____ Material for this task
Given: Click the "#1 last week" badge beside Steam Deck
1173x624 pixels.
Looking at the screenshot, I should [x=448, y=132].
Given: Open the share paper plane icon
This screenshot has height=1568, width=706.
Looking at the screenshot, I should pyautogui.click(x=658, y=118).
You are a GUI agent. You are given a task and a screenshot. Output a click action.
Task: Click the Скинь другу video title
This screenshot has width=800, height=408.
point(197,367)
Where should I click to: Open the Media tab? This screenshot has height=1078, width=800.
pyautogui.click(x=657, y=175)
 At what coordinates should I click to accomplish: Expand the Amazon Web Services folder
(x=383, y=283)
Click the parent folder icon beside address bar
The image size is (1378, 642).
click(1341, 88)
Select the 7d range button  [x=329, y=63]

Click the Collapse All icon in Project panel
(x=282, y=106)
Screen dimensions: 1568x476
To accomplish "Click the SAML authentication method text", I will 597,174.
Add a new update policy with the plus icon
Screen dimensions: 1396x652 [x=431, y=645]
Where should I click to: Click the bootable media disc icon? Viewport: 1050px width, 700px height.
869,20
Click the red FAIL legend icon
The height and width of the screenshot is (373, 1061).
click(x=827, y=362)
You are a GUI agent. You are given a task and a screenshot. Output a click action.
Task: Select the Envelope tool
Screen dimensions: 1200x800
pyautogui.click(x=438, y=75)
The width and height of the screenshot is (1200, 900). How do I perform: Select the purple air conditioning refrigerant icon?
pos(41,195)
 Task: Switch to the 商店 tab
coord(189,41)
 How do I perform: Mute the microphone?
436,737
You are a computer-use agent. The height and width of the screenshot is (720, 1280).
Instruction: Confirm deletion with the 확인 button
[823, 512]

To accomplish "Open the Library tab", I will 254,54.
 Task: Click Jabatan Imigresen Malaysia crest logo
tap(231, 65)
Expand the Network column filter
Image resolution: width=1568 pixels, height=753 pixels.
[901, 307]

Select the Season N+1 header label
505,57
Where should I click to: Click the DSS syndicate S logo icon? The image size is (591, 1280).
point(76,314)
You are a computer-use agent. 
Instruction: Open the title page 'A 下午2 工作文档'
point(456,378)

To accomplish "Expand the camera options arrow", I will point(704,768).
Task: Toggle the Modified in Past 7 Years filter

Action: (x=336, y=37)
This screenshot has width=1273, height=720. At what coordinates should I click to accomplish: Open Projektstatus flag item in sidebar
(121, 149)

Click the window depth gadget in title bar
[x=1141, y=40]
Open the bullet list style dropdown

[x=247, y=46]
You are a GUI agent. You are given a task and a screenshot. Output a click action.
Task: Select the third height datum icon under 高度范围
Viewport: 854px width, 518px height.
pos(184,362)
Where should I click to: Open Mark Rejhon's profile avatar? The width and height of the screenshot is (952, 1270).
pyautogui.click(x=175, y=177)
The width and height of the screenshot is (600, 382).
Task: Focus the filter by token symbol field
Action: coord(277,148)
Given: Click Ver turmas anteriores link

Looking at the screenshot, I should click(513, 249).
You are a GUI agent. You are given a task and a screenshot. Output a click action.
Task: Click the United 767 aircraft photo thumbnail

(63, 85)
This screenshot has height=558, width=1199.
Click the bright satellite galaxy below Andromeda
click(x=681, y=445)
________
### What is being asked:
Using the records given above, list every line that includes the word "computer".

### Solved problem:
You are a computer-use agent. The height and width of the screenshot is (720, 1280).
You are a computer-use agent. 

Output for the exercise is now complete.